Students’ hearts raced as their teacher scolded them for whispering while she was teaching. As her anger grew, her face began turning a deep red and her voice climbed to a high decibel. The students’ discomfort at their teacher’s anger grew exponentially as they were all aware of the loaded handgun sitting in her desk drawer.
Sound impossible? After the recent shooting at Sandy Hook Elementary school in Connecticut, the National Rifle Association (NRA), a four million-member Second Amendment group, suggested that more guns, not fewer, will make schools safer. In a response to calls for stricter gun control laws, NRA Executive Vice President Wayne LaPierre proposed that all teachers should be trained to use handguns and be armed during school hours.
Putting weapons in schools is not going to make students safer. It will only alter the student-teacher relationship if students know that their teacher has a gun on hand. Students shouldn’t have to worry about the possibility that their teacher could pull out a gun on an unruly class.
Additonally, some teachers may not be mentally stable enough to own a gun. Like any other group of people, teachers can suffer from depression, anxiety and other mental disorders that should cause them to be ineligible to carry a weapon or could make them more likely to use the guns inappropriately.
Yet another security issue presented by having guns in schools is the possibility of students gaining access to a teacher’s gun. If a teacher didn’t properly secure his or her weapon, young students who don’t know or understand the implications of shooting a gun or students intending to do harm could injure or kill their teacher or peers. Bringing the weapons into the school would make the weaponry necessary for a school shooting more accessible for the shooter(s).
The NRA has placed the blame for school shootings on the media’s glorification of violence in the form of video games, music videos and movies. While the depiction of violence in the media is a problem that needs to be addressed, it is not the main problem fueling school shootings.
Without the prevalence and accessiblilty of weapons in American society, there would not be nearly as many shootings. People should not be able to purchase assault-style weapons because there is no need for civilians to have them. These types of high-powered weapons are not necessary for sport or protection and should be reserved for military and law enforcement agents.
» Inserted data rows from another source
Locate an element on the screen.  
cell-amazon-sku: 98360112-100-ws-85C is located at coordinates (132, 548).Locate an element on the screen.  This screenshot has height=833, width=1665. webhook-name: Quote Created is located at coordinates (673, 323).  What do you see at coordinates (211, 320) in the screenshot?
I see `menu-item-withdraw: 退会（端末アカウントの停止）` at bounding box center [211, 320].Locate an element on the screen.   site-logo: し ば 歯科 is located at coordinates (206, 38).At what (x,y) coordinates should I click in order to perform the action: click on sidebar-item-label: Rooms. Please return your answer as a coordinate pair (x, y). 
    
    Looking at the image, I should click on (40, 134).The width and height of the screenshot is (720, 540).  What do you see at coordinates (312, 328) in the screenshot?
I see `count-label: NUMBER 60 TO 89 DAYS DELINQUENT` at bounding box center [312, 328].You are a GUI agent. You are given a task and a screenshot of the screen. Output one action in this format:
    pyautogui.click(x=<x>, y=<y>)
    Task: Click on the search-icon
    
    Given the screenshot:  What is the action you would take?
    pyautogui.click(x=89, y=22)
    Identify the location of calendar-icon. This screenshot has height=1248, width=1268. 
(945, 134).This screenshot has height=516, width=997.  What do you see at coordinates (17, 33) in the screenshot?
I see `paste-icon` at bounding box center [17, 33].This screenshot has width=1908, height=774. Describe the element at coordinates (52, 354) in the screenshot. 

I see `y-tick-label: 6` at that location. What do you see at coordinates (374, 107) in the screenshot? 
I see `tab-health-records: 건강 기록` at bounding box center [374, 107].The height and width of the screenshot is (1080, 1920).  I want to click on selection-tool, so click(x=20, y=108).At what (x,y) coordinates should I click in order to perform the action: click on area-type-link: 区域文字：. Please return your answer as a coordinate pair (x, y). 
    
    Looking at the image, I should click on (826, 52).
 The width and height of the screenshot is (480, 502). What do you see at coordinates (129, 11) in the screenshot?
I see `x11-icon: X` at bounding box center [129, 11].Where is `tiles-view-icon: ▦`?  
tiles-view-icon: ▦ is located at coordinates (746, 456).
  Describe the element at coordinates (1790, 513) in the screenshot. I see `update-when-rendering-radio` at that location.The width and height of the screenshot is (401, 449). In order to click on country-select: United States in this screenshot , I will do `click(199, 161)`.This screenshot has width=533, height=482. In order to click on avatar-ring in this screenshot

Once teachers have guns on campus, that will open up the debate for whether adult students and visitors can have concealed weapons while at school. According to a study in the Journal of Trauma and Acute Care Surgery, among the world’s 23 wealthiest countries, 80 percent of all gun deaths are American deaths and 87 percent of all kids killed by guns are American kids, and adding more guns to our communities will not decrease that statistic.